Directions for this task
From the line below that contains "AREA METROPOLITANA (392, 94)" to the line that contains "Ροή Ειδήσεων (113, 73)", repeat every line exactly, both ends included, and nothing else.

[Data for review — start]

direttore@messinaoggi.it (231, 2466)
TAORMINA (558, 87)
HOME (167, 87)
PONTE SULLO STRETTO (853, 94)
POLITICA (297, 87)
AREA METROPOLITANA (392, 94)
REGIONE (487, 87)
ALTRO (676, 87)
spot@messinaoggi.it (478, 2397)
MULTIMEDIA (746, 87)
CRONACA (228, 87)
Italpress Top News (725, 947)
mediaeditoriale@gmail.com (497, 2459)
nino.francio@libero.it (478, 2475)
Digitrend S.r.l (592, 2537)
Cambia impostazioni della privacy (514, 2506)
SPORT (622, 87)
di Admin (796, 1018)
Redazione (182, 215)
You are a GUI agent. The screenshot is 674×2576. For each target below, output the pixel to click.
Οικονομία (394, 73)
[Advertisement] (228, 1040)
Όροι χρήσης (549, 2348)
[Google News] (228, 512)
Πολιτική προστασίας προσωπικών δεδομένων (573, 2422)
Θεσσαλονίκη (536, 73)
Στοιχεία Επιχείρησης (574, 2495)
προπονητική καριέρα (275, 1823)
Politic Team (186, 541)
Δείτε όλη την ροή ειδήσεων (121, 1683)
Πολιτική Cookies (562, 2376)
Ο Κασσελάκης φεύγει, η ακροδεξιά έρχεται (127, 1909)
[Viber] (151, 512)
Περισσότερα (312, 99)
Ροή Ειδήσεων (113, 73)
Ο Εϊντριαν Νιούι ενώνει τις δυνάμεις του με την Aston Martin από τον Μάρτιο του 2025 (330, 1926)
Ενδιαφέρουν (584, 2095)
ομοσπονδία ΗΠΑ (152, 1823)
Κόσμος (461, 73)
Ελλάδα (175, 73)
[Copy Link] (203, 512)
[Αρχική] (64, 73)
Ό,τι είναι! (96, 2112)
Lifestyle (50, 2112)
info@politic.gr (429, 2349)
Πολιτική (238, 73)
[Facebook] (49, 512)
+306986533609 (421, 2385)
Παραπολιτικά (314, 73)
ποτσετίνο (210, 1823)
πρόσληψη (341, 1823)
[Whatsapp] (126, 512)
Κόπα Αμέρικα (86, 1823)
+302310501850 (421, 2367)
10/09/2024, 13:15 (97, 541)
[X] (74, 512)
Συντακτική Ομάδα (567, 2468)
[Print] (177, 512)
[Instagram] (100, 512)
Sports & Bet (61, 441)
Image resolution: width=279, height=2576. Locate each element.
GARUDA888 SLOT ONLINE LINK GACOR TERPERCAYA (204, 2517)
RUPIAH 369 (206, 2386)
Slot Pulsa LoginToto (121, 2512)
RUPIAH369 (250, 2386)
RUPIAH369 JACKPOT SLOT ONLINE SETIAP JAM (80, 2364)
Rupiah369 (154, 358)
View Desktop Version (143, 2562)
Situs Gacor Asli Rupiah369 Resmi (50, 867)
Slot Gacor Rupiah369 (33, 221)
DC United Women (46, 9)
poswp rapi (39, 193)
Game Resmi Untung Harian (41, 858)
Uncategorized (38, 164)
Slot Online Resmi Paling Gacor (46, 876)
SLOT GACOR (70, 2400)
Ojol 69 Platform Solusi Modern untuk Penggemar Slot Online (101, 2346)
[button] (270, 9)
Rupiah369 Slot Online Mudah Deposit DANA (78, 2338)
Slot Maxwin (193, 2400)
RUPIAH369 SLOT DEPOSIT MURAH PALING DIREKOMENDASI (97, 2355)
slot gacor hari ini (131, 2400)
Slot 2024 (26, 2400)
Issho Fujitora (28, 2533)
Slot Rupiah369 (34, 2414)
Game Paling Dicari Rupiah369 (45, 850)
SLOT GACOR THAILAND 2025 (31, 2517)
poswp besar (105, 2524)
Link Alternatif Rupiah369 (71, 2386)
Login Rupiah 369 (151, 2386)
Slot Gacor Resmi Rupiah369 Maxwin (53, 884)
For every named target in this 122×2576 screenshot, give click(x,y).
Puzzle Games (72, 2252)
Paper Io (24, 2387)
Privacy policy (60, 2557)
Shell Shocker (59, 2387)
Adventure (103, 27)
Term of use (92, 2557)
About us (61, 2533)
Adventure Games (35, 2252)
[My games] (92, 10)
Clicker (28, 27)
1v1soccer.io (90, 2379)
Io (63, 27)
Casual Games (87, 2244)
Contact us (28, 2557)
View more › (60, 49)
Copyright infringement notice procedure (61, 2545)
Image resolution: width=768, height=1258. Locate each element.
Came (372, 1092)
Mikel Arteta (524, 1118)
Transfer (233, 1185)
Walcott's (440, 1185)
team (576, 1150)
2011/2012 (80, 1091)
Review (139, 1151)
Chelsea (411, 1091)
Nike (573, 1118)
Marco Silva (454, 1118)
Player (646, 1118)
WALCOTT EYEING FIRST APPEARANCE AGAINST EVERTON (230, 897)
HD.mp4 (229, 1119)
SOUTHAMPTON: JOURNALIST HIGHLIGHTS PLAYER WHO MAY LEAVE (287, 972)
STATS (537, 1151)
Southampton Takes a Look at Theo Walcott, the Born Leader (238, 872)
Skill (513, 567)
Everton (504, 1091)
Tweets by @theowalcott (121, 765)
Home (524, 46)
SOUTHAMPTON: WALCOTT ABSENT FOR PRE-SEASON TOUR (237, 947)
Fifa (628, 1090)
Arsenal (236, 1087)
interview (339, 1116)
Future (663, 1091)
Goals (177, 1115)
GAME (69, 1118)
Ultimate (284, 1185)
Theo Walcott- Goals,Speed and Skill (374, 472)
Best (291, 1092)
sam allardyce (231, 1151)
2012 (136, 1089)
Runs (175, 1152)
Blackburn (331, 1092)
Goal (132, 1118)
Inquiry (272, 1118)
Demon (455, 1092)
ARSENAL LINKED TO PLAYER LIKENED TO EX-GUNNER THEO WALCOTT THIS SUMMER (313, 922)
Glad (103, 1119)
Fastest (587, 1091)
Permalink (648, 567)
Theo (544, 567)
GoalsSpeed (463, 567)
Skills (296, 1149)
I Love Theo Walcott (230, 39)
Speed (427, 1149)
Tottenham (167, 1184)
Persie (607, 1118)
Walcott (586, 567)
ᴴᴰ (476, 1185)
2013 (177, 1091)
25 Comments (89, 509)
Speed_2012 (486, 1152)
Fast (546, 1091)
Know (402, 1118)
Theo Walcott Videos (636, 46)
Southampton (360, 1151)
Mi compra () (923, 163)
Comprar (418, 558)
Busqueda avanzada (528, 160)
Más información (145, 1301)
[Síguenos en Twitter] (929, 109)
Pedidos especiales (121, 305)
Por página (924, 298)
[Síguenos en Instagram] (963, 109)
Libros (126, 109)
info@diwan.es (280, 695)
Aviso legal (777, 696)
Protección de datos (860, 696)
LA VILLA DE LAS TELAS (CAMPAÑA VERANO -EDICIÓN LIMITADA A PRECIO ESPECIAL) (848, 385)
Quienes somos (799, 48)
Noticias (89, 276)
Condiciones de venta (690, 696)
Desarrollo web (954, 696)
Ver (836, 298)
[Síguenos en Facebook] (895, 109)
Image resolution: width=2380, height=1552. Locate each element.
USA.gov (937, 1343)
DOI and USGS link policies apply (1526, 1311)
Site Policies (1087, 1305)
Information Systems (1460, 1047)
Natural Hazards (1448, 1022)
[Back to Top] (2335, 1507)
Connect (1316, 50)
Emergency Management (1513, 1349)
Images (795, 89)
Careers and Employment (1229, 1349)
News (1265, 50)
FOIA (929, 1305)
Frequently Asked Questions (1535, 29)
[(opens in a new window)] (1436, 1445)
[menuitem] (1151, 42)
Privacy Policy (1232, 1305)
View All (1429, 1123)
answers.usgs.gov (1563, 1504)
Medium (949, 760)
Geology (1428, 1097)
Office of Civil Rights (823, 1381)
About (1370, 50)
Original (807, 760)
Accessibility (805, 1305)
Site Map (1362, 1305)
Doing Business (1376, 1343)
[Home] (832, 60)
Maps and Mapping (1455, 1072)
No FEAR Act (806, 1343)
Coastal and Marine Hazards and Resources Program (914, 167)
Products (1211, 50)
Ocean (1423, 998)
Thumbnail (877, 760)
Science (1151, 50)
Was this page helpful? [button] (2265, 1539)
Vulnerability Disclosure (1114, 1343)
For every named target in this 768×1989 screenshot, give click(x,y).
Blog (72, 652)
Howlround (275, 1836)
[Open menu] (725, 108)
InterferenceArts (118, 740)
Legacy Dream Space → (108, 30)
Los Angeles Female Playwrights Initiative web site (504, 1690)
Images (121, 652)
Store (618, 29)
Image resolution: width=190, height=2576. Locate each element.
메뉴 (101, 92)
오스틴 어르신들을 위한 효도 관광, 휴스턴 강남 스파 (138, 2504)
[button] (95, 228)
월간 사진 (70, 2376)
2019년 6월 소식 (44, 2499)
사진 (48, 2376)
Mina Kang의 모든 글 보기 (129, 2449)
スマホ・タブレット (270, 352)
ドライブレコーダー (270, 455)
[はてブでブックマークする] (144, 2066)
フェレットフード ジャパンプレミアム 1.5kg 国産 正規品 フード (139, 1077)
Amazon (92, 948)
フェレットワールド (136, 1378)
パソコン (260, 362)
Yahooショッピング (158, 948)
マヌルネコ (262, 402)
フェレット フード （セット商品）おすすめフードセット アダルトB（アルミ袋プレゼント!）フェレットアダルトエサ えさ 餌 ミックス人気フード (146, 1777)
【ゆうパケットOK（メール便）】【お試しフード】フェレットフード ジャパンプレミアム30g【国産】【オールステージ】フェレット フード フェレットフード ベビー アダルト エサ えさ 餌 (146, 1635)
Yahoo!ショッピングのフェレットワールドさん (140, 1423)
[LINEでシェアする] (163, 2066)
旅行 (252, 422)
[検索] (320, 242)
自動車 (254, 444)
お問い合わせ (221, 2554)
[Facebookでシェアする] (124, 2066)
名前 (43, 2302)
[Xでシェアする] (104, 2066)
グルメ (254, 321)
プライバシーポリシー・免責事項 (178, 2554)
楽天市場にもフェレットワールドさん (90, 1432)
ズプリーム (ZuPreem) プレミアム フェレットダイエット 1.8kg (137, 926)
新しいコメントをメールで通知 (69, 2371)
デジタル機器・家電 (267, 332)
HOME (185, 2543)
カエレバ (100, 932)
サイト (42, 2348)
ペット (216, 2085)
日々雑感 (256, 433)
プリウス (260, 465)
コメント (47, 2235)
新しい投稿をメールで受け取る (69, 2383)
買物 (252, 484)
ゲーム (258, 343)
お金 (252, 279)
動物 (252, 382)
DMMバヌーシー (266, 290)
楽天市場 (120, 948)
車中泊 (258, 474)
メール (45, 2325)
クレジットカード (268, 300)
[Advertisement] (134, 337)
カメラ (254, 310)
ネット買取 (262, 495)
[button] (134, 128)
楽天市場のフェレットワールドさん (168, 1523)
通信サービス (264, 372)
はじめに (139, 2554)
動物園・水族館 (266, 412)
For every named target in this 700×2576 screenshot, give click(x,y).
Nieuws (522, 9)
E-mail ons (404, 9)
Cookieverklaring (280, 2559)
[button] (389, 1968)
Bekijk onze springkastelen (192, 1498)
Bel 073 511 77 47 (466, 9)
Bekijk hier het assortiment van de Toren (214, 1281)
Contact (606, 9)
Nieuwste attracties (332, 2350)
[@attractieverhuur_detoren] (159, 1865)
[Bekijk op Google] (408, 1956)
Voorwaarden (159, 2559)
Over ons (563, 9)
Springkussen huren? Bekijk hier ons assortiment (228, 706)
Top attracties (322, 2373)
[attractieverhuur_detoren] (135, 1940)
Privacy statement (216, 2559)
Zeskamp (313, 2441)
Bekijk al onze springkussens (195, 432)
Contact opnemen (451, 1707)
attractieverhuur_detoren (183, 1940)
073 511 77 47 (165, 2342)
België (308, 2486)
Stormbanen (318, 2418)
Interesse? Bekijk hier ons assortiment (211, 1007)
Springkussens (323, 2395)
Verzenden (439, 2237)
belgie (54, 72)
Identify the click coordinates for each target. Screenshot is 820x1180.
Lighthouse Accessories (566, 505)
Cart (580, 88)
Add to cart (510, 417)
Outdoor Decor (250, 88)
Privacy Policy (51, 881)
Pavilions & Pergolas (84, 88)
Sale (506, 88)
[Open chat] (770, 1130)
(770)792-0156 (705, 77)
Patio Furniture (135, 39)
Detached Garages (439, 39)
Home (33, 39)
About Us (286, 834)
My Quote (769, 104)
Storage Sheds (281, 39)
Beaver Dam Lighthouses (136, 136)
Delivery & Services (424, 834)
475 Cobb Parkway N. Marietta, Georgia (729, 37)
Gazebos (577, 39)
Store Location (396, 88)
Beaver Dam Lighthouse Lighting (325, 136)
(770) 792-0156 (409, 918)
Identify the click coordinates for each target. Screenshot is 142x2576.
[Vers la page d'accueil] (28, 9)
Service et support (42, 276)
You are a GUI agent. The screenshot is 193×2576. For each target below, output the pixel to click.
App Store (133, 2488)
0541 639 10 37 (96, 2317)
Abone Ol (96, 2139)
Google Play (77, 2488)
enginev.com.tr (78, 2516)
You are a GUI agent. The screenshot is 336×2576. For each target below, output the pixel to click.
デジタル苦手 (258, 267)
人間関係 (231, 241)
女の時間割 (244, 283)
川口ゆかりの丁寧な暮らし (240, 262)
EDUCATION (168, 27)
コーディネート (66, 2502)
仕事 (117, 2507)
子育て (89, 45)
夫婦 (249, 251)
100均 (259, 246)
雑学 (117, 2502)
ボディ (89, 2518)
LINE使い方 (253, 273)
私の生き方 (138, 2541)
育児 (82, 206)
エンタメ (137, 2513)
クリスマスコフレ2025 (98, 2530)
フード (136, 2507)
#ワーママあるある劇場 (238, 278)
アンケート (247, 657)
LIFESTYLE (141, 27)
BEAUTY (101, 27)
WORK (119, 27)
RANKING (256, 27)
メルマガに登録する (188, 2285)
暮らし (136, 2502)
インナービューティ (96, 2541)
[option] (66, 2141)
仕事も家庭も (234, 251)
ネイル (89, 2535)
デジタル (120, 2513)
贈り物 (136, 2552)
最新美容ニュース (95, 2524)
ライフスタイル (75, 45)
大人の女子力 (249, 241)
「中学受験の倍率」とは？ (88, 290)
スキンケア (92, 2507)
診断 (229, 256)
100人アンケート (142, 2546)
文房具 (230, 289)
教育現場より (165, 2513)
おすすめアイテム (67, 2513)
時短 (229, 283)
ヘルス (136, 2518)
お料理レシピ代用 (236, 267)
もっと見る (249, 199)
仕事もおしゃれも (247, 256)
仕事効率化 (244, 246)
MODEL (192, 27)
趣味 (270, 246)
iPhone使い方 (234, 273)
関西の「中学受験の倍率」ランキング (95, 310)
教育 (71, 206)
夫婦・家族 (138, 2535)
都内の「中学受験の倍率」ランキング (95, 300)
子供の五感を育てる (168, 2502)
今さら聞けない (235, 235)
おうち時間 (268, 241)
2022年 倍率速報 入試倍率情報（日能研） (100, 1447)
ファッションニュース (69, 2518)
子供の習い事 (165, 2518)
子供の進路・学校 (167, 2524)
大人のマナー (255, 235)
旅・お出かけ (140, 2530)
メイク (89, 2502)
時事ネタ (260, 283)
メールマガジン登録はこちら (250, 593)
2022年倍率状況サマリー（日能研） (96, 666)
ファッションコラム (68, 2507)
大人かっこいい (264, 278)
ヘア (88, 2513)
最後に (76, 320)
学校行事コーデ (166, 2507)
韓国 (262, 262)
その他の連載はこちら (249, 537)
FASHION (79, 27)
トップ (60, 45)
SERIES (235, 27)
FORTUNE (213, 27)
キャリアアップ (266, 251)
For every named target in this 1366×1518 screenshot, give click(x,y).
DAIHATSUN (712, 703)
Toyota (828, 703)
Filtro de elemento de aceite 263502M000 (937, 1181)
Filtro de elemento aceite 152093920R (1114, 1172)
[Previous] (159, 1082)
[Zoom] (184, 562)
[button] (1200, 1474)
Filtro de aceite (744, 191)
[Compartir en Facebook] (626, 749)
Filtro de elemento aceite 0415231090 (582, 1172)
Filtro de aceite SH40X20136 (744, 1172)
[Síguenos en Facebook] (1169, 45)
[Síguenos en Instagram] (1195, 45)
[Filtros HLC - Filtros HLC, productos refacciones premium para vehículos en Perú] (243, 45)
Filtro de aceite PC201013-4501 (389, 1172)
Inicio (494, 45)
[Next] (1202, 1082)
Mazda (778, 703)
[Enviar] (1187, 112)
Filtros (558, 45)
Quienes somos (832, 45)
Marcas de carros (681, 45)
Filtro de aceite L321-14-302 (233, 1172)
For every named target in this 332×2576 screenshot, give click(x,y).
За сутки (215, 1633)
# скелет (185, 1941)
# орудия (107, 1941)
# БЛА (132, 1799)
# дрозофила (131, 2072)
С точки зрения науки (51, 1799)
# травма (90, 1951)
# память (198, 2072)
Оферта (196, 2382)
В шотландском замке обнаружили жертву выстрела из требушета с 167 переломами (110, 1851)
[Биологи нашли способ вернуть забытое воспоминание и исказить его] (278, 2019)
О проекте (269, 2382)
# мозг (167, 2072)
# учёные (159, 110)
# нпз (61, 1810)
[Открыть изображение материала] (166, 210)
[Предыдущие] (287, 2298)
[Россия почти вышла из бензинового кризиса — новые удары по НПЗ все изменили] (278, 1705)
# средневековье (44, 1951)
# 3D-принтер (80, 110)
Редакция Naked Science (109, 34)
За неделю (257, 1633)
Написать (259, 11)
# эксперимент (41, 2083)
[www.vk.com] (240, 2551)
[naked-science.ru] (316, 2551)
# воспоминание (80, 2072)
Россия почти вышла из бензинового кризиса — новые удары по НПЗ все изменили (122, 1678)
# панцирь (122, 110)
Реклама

[Data for review — finish]

Written solution
AREA METROPOLITANA (392, 94)
REGIONE (487, 87)
ALTRO (676, 87)
spot@messinaoggi.it (478, 2397)
MULTIMEDIA (746, 87)
CRONACA (228, 87)
Italpress Top News (725, 947)
mediaeditoriale@gmail.com (497, 2459)
nino.francio@libero.it (478, 2475)
Digitrend S.r.l (592, 2537)
Cambia impostazioni della privacy (514, 2506)
SPORT (622, 87)
di Admin (796, 1018)
Redazione (182, 215)
You are a GUI agent. The screenshot is 674×2576. For each target below, output the pixel to click.
Οικονομία (394, 73)
[Advertisement] (228, 1040)
Όροι χρήσης (549, 2348)
[Google News] (228, 512)
Πολιτική προστασίας προσωπικών δεδομένων (573, 2422)
Θεσσαλονίκη (536, 73)
Στοιχεία Επιχείρησης (574, 2495)
προπονητική καριέρα (275, 1823)
Politic Team (186, 541)
Δείτε όλη την ροή ειδήσεων (121, 1683)
Πολιτική Cookies (562, 2376)
Ο Κασσελάκης φεύγει, η ακροδεξιά έρχεται (127, 1909)
[Viber] (151, 512)
Περισσότερα (312, 99)
Ροή Ειδήσεων (113, 73)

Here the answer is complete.